Task description: From the first line to the last, write out the records exactly, leaving the pictures behind.

Material shown:
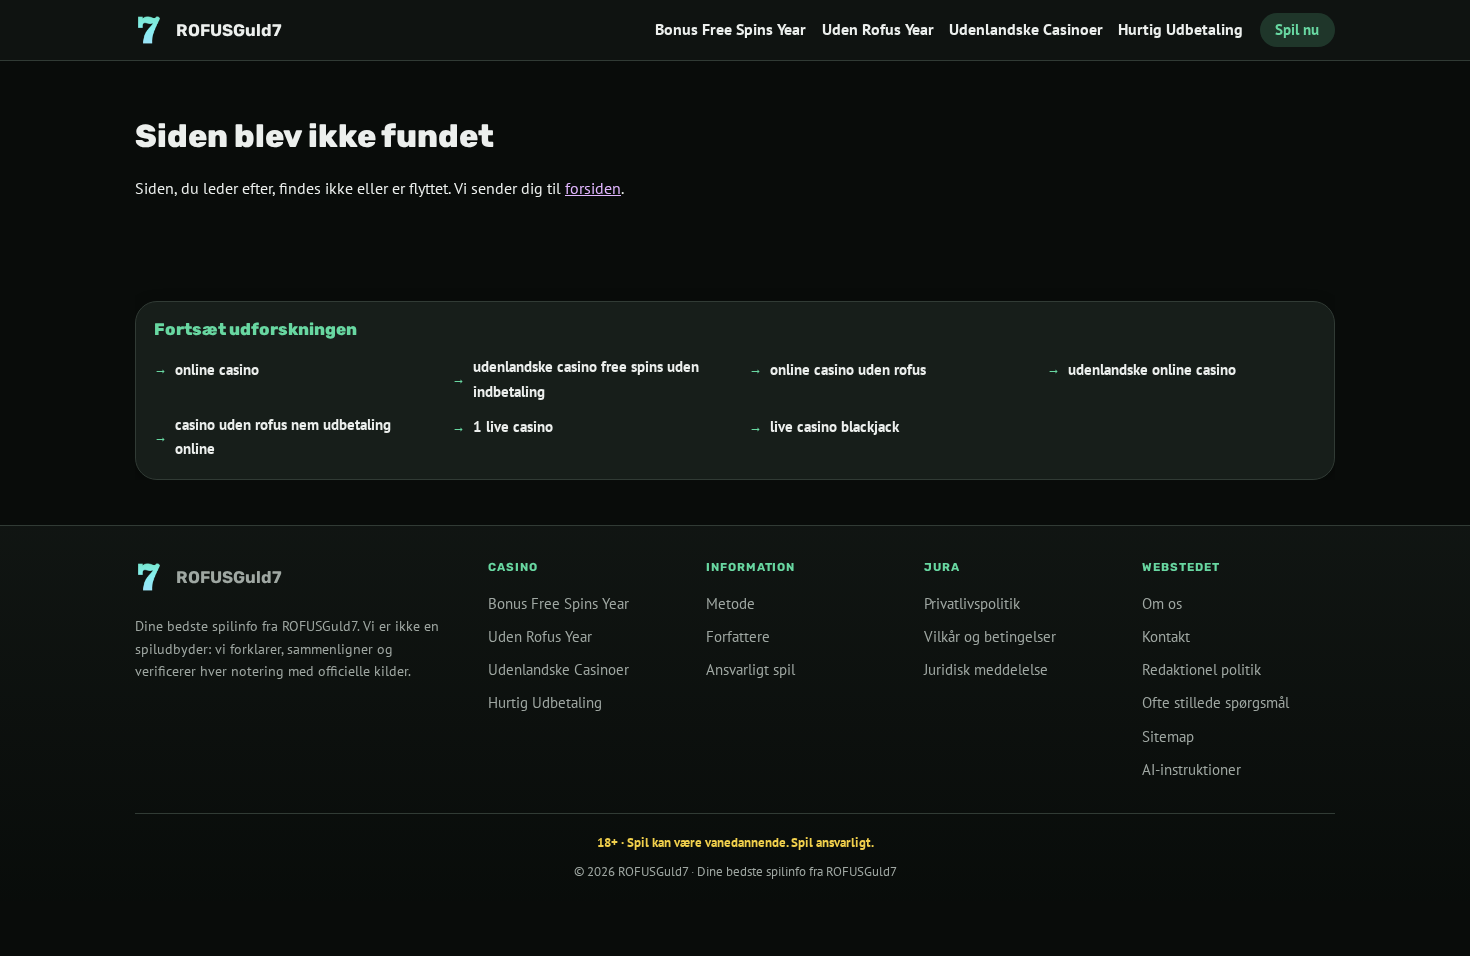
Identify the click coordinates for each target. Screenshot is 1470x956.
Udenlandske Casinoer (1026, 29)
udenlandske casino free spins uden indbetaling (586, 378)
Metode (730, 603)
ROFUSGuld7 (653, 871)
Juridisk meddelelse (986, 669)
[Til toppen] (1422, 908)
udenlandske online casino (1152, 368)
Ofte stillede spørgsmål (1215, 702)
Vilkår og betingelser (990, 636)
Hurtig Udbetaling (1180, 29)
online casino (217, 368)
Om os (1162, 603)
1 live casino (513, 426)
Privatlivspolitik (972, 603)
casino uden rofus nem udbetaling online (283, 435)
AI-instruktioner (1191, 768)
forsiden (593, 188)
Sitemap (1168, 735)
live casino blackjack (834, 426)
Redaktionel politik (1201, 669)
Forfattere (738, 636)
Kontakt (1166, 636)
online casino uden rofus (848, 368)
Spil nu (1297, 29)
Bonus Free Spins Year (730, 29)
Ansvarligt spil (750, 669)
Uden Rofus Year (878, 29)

Answer:
Identify the click coordinates for each target. Screenshot is 1470x956.
Udenlandske Casinoer (1026, 29)
udenlandske casino free spins uden indbetaling (586, 378)
Metode (730, 603)
ROFUSGuld7 (653, 871)
Juridisk meddelelse (986, 669)
[Til toppen] (1422, 908)
udenlandske online casino (1152, 368)
Ofte stillede spørgsmål (1215, 702)
Vilkår og betingelser (990, 636)
Hurtig Udbetaling (1180, 29)
online casino (217, 368)
Om os (1162, 603)
1 live casino (513, 426)
Privatlivspolitik (972, 603)
casino uden rofus nem udbetaling online (283, 435)
AI-instruktioner (1191, 768)
forsiden (593, 188)
Sitemap (1168, 735)
live casino blackjack (834, 426)
Redaktionel politik (1201, 669)
Forfattere (738, 636)
Kontakt (1166, 636)
online casino uden rofus (848, 368)
Spil nu (1297, 29)
Bonus Free Spins Year (730, 29)
Ansvarligt spil (750, 669)
Uden Rofus Year (878, 29)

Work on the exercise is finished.